We couldn’t have picked a worse time to move: record high temperatures and humidity, with people literally falling down in the streets. In a particularly horrible accident the other day, a man on a street repair crew fainted. His colleague driving the tar truck didn’t see him on the ground, and backed over him.

Our move has been far less dramatic, but involves lots of hard work and running around when we’d be wiser to take a siesta. When you rent an apartment in Italy, unless it’s advertised as “furnished,” it’s completely bare: no kitchen appliances, no light fixtures. (Toilets and showers yes, at least, but often no toilet seats.) So everyone buys and/or moves their own major appliances, and we’re taking the opportunity to upgrade our kitchen. Our old kitchen in Milan is literally one meter by two – I’ve seen bigger walk-in closets. When we moved here, we had to measure carefully to ensure that the stove and a (clothes) washing machine would fit in beside the sink. I am so thrilled now to have a huge, eat-in kitchen, even though it’s tiled (floor and walls) in a bilious shade of olive green that was popular around 1975. We’ve brought up some pieces from my in-laws’ place in Rome: a painted wood table, sideboard, and display dish rack which also happen to be olive green (decorated with flowers and birds, which is not as bad as sounds). I’ve never been particularly fond of these pieces, but they go very nicely in the olive green kitchen.
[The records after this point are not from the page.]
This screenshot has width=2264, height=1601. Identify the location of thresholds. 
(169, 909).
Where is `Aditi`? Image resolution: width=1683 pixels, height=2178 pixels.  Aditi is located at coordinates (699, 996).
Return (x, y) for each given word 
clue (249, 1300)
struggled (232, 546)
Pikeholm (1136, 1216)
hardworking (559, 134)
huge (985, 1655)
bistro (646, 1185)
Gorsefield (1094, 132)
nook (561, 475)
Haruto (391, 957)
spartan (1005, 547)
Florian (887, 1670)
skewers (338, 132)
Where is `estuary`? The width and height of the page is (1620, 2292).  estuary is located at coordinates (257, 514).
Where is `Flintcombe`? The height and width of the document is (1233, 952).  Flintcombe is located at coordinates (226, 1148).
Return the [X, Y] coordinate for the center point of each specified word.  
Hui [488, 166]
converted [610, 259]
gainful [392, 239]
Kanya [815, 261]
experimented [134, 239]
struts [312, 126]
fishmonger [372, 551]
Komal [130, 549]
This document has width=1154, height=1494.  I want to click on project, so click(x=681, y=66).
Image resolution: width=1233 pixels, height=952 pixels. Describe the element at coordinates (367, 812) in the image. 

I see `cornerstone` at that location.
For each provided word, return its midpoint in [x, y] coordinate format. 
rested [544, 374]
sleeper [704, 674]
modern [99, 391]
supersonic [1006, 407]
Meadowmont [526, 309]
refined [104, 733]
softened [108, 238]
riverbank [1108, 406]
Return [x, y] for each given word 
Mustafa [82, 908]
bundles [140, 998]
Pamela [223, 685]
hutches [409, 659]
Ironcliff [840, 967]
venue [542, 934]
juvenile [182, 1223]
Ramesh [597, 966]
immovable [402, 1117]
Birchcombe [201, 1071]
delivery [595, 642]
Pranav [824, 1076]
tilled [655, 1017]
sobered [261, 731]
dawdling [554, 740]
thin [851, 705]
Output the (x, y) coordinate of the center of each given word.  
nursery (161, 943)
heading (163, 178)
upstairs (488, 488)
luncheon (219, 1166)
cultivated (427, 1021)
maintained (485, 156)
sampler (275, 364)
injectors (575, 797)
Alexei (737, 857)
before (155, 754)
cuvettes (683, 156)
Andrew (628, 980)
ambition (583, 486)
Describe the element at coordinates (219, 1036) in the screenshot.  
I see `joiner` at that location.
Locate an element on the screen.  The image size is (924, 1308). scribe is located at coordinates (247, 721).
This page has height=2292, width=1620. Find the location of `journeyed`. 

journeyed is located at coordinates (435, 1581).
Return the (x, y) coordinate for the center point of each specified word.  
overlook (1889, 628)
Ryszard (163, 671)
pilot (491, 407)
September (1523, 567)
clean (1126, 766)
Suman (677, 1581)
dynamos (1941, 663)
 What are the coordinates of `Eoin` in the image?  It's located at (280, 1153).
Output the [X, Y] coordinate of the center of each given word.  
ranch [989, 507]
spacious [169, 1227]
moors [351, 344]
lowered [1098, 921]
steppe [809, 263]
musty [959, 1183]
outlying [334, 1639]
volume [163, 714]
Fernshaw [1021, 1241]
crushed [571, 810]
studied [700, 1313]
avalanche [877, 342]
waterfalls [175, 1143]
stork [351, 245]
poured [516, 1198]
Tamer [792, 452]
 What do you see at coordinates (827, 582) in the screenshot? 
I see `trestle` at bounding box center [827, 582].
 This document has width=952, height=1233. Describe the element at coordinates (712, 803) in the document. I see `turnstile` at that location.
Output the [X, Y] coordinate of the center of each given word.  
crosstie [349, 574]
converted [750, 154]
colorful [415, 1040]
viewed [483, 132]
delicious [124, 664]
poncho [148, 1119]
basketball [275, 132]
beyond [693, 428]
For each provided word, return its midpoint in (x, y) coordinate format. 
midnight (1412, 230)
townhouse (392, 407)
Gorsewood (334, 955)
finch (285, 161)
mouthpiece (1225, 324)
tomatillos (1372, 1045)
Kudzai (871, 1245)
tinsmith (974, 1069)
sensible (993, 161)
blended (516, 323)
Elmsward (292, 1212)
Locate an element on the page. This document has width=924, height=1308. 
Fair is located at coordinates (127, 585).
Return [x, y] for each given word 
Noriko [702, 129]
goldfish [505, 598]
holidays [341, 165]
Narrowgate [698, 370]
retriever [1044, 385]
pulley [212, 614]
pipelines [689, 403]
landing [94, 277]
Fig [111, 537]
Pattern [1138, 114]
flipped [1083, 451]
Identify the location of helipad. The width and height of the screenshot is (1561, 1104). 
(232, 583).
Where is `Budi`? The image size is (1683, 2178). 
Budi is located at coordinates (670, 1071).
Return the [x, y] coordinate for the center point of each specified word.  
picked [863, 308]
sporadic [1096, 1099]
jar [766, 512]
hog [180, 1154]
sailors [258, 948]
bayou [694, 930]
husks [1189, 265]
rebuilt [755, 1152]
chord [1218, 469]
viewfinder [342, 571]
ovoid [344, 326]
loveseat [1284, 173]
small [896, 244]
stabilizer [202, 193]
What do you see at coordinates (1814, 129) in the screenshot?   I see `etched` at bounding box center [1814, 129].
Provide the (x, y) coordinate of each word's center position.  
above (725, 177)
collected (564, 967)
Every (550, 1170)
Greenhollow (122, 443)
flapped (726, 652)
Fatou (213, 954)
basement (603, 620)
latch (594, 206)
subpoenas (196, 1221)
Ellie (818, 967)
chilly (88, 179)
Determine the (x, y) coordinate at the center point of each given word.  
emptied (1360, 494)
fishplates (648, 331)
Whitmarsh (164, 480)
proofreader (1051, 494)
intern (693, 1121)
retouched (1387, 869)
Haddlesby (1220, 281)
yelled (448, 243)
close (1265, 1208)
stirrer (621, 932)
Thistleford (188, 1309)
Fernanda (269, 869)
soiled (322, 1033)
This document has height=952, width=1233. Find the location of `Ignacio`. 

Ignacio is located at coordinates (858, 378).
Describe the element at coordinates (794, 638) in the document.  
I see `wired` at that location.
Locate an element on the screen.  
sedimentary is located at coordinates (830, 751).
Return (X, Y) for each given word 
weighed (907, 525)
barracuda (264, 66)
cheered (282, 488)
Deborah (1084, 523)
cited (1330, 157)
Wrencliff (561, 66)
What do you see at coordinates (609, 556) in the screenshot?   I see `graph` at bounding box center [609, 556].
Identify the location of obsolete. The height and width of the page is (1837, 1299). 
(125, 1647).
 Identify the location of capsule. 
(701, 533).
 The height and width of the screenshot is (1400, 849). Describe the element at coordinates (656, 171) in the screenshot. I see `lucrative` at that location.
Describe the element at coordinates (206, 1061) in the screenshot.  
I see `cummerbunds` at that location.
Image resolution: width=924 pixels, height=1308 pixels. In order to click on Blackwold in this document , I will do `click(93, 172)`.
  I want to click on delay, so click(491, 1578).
Our own kitchen stuff (which, in Milan, is in the living/dining room) is made of a light-colored wood (from Ikea), so we’re adding more pieces in that style to expand storage and work space. For the last 12 years I’ve been producing culinary miracles on a 40×60 cm worktop. Can’t wait to see what I’ll be able to do with a REAL kitchen.

So the upside is that we get to do our own kitchen. The downside is that we have to, and it’s still not in working order. Figuring out what would fit where, making buying decisions, and having things delivered and installed, is taking far more time than I expected. Getting workmen to come is proving difficult. The electrician never showed up for our appointment last Friday, and has since been impossible to reach on his cellphone. Hit by a truck? (If not, he’s about to wish had been…) At least the plumber has been reliable, and hopefully will be able to find his carpenter friend to come Monday, because there’s a worktop that will need to be cut for the sink…

We’ll move the last major stuff from Milan on Sunday, and will bring up our handyman to attach bookshelves to walls and hang paintings. I always knew Signor Gino was a treasure; I just hadn’t realized he was an irreplaceable treasure – so far we haven’t managed to find anyone in Lecco to do this sort of thing. We’ve got zillions of books sitting around in boxes because I can’t put them on the shelves yet, which is making me crazy.

Yesterday, in frustration, I vowed that I would learn to use a power drill myself, so that in future I can make my own holes in the wall. As a start, I went to the hardware department at the local Bennet (Italian Wal-Mart). After half an hour of browsing, I realized that I am indeed a complete geek: I was enjoying looking at tools, electrical connectors, wire… I bought a wire stripper, and am determined to use it! So I’ll be watching Gino closely on Sunday to see how he does all this stuff, and from here on I will be a do-it-yourselfer.

Oh, and one slight detail: I want everything done before I take off for Boston on July 4th!

One thought on “House-Moving in Italy

  1. Mario

    Hello,

    Are you still in Lecco?!
    Is a place you recommend for a young family?!

    We are undecided,
    Any pointers are much appreciated!